Uber to expand presence in food delivery market with acquisition of alcohol ecommerce platform Drizly

US – American technology company Uber is acquiring on-demand alcohol platform Drizly for about US$1.1bn as the ride-share company looks to expand delivery services that have flourished during the pandemic.

Founded in 2012, Drizly is an on-demand alcohol marketplace that currently operates a delivery service in more than 1,400 cities across a majority of US states.

 The company partners with thousands of local merchants to provide customers with a variety of beer, wine and spirits.

Upon completion of the transaction, Drizly will become a wholly-owned subsidiary of Uber and its marketplace will eventually be integrated within the Uber Eats app, while also maintaining a separate Drizly app.

Under Uber ownership, Drizly will be able to benefit from the company’s  technology and consumer base, while delivery drivers will reportedly have more ways to earn.

Drizly will also adopt Uber’s rewards and subscription programmes offering greater value to consumers.

Uber says the Drizly acquisition will allow the company to offer beer, wine and spirits in the majority of US states in addition to the groceries, package and prescription delivery it recently launched in some regions.

Not included in the deal is Lantern, a cannabis delivery service currently operating in Boston and Detroit. It was launched by Drizzly in May 2020.

In an interview with CNBC, Uber chief, Dara Khosrowshahi, said the company was currently not actively interested in cannabis delivery, but could be more open down the road.

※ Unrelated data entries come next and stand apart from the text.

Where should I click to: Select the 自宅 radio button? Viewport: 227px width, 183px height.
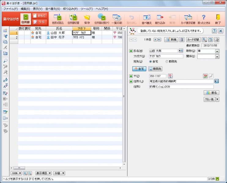151,62
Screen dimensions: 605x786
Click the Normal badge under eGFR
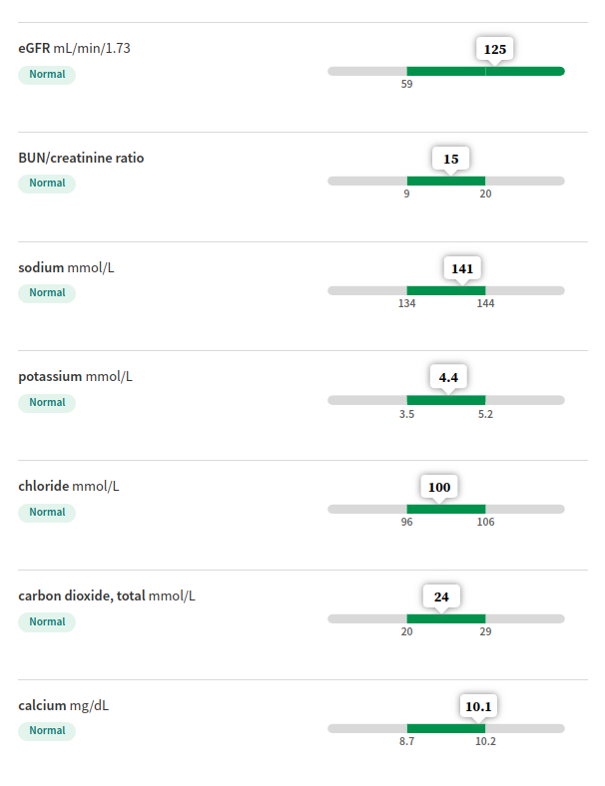click(47, 74)

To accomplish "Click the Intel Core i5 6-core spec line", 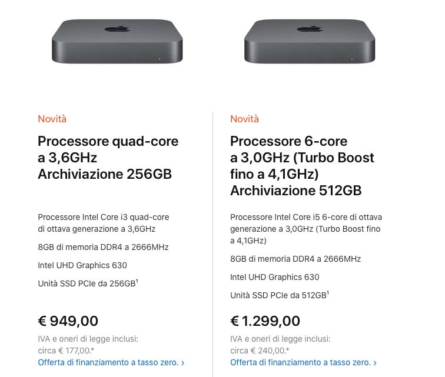I will (x=305, y=229).
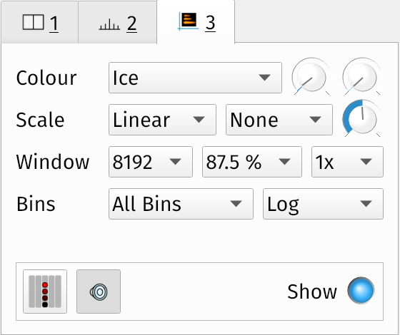The image size is (400, 335).
Task: Open the All Bins display dropdown
Action: click(x=181, y=204)
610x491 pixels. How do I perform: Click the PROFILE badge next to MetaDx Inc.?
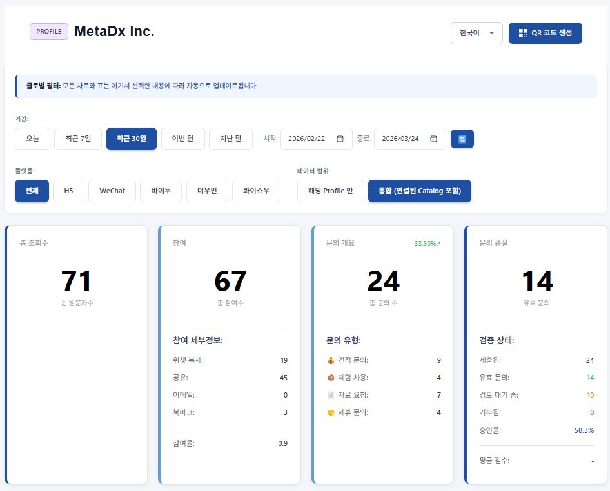tap(49, 32)
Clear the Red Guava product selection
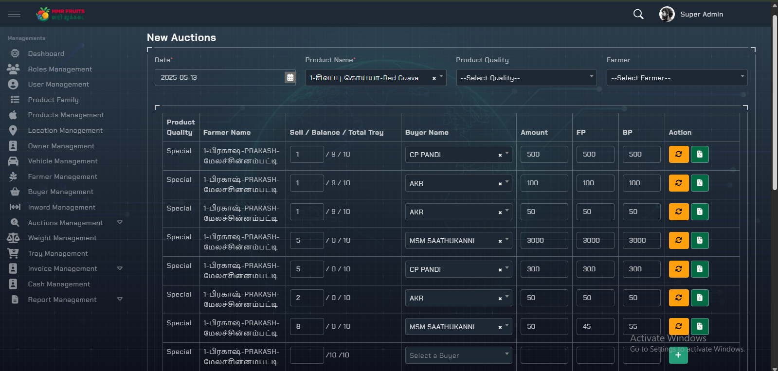This screenshot has height=371, width=778. point(434,78)
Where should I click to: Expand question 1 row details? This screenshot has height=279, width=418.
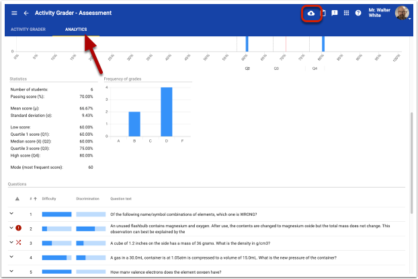(11, 214)
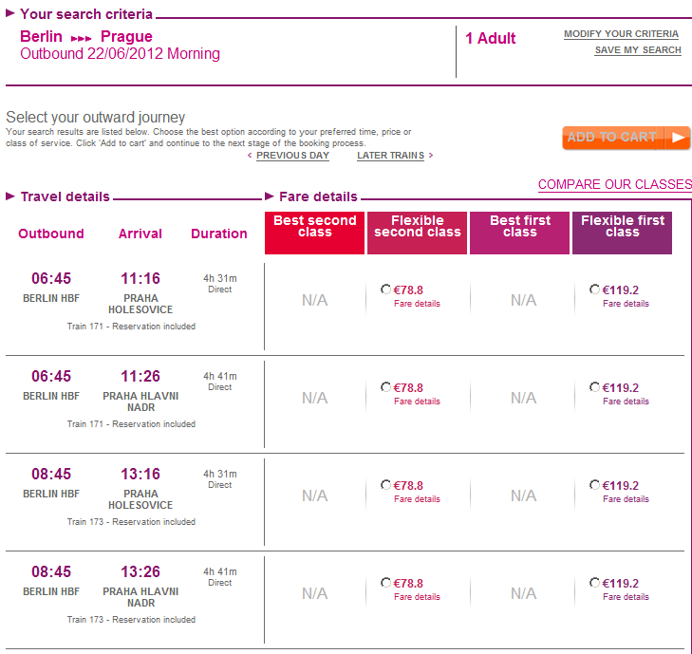Click the Later Trains right chevron

[x=431, y=156]
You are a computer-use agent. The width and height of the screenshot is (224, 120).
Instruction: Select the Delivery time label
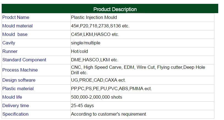click(x=16, y=106)
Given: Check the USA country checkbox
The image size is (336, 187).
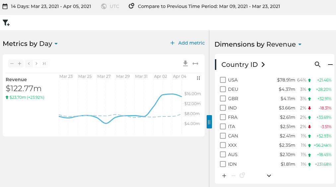Looking at the screenshot, I should click(x=223, y=80).
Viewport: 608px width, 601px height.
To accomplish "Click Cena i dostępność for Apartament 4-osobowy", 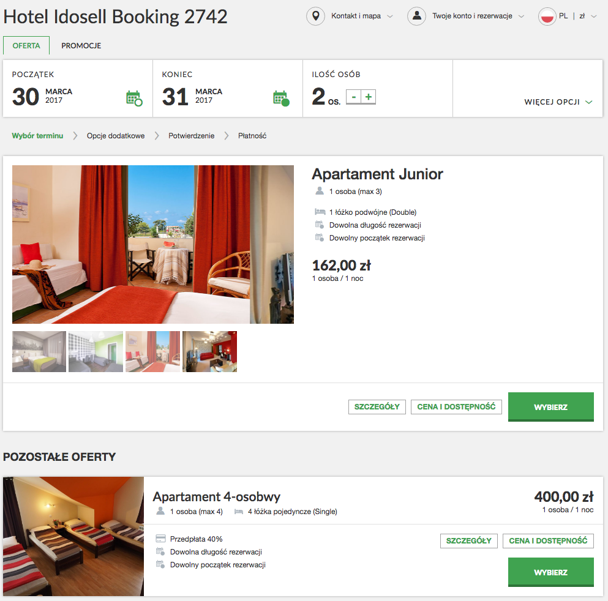I will [x=548, y=541].
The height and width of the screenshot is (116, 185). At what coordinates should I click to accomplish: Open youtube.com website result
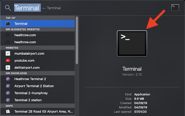pos(24,61)
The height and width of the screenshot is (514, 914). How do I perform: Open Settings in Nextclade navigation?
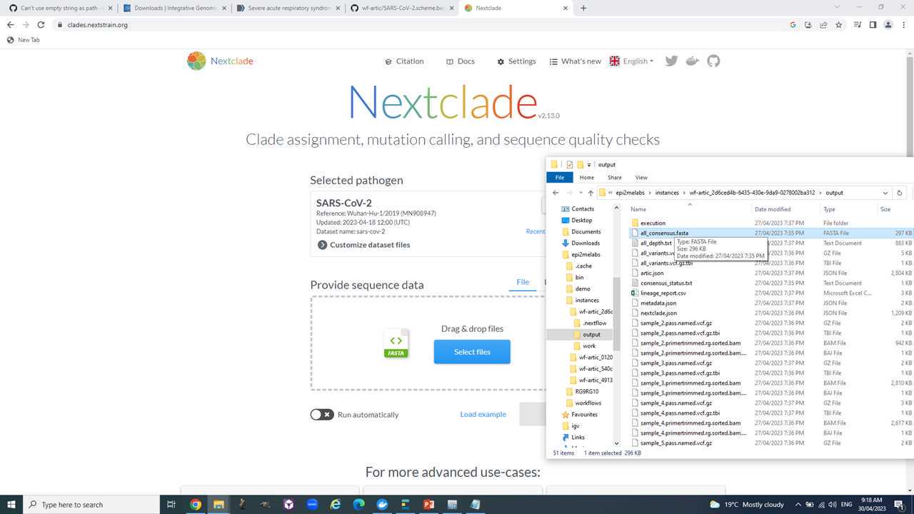[x=516, y=61]
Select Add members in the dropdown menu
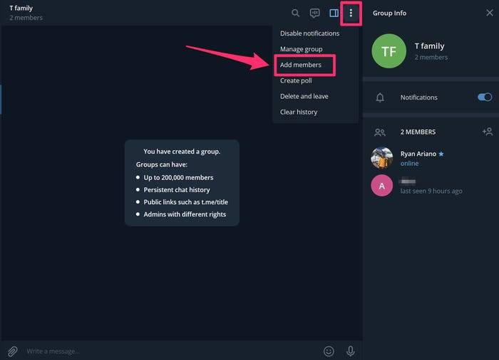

The deal is the latest move by Uber as it looks to expand its platform and follows its acquisitions of food delivery service Postmates and grocery delivery service Cornershop.

“Wherever you want to go and whatever you need to get, our goal at Uber is to make people’s lives a little bit easier. That’s why we’ve been branching into new categories like groceries, prescriptions and, now, alcohol,” said Uber CEO Dara Khosrowshahi.

The deal – which is subject to regulatory approval and customary closing conditions – will be paid in both stock and cash and is expected to close within the first half of 2021.